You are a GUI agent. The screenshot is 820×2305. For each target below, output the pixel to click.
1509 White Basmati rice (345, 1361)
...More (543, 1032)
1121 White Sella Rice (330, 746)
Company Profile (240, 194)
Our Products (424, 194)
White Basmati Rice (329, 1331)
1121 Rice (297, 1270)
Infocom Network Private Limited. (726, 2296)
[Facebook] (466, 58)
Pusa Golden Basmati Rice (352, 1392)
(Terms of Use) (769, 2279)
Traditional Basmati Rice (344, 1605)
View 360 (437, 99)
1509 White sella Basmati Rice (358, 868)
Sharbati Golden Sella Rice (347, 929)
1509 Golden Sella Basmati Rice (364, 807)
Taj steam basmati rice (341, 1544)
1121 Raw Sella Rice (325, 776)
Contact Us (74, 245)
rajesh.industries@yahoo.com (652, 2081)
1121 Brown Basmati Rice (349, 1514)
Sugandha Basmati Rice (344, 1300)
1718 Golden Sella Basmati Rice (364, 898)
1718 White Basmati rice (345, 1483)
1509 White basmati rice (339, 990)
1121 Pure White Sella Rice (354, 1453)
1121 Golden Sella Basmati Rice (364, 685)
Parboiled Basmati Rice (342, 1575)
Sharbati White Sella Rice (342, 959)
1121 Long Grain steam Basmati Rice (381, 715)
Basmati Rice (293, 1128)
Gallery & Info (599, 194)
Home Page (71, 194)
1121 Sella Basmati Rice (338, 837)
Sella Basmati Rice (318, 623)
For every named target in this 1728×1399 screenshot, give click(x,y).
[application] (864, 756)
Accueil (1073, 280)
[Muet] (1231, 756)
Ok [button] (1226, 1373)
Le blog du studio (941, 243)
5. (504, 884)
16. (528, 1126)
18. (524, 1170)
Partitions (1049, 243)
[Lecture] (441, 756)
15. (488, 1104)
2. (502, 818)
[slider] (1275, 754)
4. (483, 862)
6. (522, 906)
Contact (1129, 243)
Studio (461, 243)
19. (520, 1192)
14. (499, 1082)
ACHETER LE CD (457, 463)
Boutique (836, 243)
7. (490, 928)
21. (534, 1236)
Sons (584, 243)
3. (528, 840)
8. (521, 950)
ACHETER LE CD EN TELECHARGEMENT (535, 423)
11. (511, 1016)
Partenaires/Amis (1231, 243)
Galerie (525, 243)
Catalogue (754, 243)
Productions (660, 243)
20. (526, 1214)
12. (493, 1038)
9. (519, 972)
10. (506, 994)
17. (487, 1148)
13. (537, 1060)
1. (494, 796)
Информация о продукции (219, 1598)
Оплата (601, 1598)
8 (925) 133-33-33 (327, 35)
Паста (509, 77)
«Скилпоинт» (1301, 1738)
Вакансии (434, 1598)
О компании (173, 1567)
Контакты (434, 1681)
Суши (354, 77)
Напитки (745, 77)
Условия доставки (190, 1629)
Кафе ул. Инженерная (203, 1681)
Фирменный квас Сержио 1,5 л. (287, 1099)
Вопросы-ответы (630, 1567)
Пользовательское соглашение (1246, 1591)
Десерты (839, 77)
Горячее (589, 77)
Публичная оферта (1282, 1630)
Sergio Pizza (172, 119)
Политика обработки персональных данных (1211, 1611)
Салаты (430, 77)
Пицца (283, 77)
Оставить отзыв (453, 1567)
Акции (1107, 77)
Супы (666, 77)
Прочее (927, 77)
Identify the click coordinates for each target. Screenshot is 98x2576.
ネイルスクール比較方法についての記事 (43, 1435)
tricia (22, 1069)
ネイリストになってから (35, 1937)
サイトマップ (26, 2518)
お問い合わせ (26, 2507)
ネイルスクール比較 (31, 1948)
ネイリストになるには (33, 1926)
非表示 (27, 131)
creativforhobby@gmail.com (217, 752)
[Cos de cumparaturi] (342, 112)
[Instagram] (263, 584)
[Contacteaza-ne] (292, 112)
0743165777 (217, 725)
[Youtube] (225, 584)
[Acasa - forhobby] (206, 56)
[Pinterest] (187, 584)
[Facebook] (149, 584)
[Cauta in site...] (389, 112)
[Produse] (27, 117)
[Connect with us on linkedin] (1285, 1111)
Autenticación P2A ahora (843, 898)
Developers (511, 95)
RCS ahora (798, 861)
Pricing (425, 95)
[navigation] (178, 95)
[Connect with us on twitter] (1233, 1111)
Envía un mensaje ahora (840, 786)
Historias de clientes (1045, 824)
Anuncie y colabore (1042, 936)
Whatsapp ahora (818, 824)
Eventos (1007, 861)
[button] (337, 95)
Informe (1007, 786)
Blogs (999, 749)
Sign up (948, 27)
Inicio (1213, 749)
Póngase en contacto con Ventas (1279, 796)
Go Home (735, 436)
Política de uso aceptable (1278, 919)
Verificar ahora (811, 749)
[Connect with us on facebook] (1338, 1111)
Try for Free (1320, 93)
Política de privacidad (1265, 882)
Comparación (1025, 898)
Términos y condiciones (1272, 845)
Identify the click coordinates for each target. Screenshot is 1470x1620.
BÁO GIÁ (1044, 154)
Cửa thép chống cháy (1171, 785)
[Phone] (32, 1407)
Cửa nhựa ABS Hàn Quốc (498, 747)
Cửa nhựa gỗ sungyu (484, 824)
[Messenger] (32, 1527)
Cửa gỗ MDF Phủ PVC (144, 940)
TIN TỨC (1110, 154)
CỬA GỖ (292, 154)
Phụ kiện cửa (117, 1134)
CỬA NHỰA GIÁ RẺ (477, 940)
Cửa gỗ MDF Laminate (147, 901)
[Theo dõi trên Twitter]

──────

_What is expected_. Transcribe the entire listing above exactly.

_Output for this exercise_.
You are a GUI agent. The screenshot is 820×2305. For each target below, output the pixel to click.
1509 White Basmati rice (345, 1361)
...More (543, 1032)
1121 White Sella Rice (330, 746)
Company Profile (240, 194)
Our Products (424, 194)
White Basmati Rice (329, 1331)
1121 Rice (297, 1270)
Infocom Network Private Limited. (726, 2296)
[Facebook] (466, 58)
Pusa Golden Basmati Rice (352, 1392)
(Terms of Use) (769, 2279)
Traditional Basmati Rice (344, 1605)
View 360 (437, 99)
1509 White sella Basmati Rice (358, 868)
Sharbati Golden Sella Rice (347, 929)
1509 Golden Sella Basmati Rice (364, 807)
Taj steam basmati rice (341, 1544)
1121 Raw Sella Rice (325, 776)
Contact Us (74, 245)
rajesh.industries@yahoo.com (652, 2081)
1121 Brown Basmati Rice (349, 1514)
Sugandha Basmati Rice (344, 1300)
1718 Golden Sella Basmati Rice (364, 898)
1718 White Basmati rice (345, 1483)
1509 White basmati rice (339, 990)
1121 Pure White Sella Rice (354, 1453)
1121 Golden Sella Basmati Rice (364, 685)
Parboiled Basmati Rice (342, 1575)
Sharbati White Sella Rice (342, 959)
1121 Long Grain steam Basmati Rice (381, 715)
Basmati Rice (293, 1128)
Gallery & Info (599, 194)
Home Page (71, 194)
1121 Sella Basmati Rice (338, 837)
Sella Basmati Rice (318, 623)
For every named target in this 1728×1399 screenshot, give click(x,y).
[application] (864, 756)
Accueil (1073, 280)
[Muet] (1231, 756)
Ok [button] (1226, 1373)
Le blog du studio (941, 243)
5. (504, 884)
16. (528, 1126)
18. (524, 1170)
Partitions (1049, 243)
[Lecture] (441, 756)
15. (488, 1104)
2. (502, 818)
[slider] (1275, 754)
4. (483, 862)
6. (522, 906)
Contact (1129, 243)
Studio (461, 243)
19. (520, 1192)
14. (499, 1082)
ACHETER LE CD (457, 463)
Boutique (836, 243)
7. (490, 928)
21. (534, 1236)
Sons (584, 243)
3. (528, 840)
8. (521, 950)
ACHETER LE CD EN TELECHARGEMENT (535, 423)
11. (511, 1016)
Partenaires/Amis (1231, 243)
Galerie (525, 243)
Catalogue (754, 243)
Productions (660, 243)
20. (526, 1214)
12. (493, 1038)
9. (519, 972)
10. (506, 994)
17. (487, 1148)
13. (537, 1060)
1. (494, 796)
Информация о продукции (219, 1598)
Оплата (601, 1598)
8 (925) 133-33-33 (327, 35)
Паста (509, 77)
«Скилпоинт» (1301, 1738)
Вакансии (434, 1598)
О компании (173, 1567)
Контакты (434, 1681)
Суши (354, 77)
Напитки (745, 77)
Условия доставки (190, 1629)
Кафе ул. Инженерная (203, 1681)
Фирменный квас Сержио 1,5 л. (287, 1099)
Вопросы-ответы (630, 1567)
Пользовательское соглашение (1246, 1591)
Десерты (839, 77)
Горячее (589, 77)
Публичная оферта (1282, 1630)
Sergio Pizza (172, 119)
Политика обработки персональных данных (1211, 1611)
Салаты (430, 77)
Пицца (283, 77)
Оставить отзыв (453, 1567)
Акции (1107, 77)
Супы (666, 77)
Прочее (927, 77)
Identify the click coordinates for each target. Screenshot is 98x2576.
ネイルスクール比較方法についての記事 (43, 1435)
tricia (22, 1069)
ネイリストになってから (35, 1937)
サイトマップ (26, 2518)
お問い合わせ (26, 2507)
ネイルスクール比較 (31, 1948)
ネイリストになるには (33, 1926)
非表示 (27, 131)
creativforhobby@gmail.com (217, 752)
[Cos de cumparaturi] (342, 112)
[Instagram] (263, 584)
[Contacteaza-ne] (292, 112)
0743165777 (217, 725)
[Youtube] (225, 584)
[Acasa - forhobby] (206, 56)
[Pinterest] (187, 584)
[Facebook] (149, 584)
[Cauta in site...] (389, 112)
[Produse] (27, 117)
[Connect with us on linkedin] (1285, 1111)
Autenticación P2A ahora (843, 898)
Developers (511, 95)
RCS ahora (798, 861)
Pricing (425, 95)
[navigation] (178, 95)
[Connect with us on twitter] (1233, 1111)
Envía un mensaje ahora (840, 786)
Historias de clientes (1045, 824)
Anuncie y colabore (1042, 936)
Whatsapp ahora (818, 824)
Eventos (1007, 861)
[button] (337, 95)
Informe (1007, 786)
Blogs (999, 749)
Sign up (948, 27)
Inicio (1213, 749)
Póngase en contacto con Ventas (1279, 796)
Go Home (735, 436)
Política de uso aceptable (1278, 919)
Verificar ahora (811, 749)
[Connect with us on facebook] (1338, 1111)
Try for Free (1320, 93)
Política de privacidad (1265, 882)
Comparación (1025, 898)
Términos y condiciones (1272, 845)
Identify the click coordinates for each target. Screenshot is 1470x1620.
BÁO GIÁ (1044, 154)
Cửa thép chống cháy (1171, 785)
[Phone] (32, 1407)
Cửa nhựa ABS Hàn Quốc (498, 747)
Cửa nhựa gỗ sungyu (484, 824)
[Messenger] (32, 1527)
Cửa gỗ MDF Phủ PVC (144, 940)
TIN TỨC (1110, 154)
CỬA GỖ (292, 154)
Phụ kiện cửa (117, 1134)
CỬA NHỰA GIÁ RẺ (477, 940)
Cửa gỗ MDF Laminate (147, 901)
[Theo dõi trên Twitter]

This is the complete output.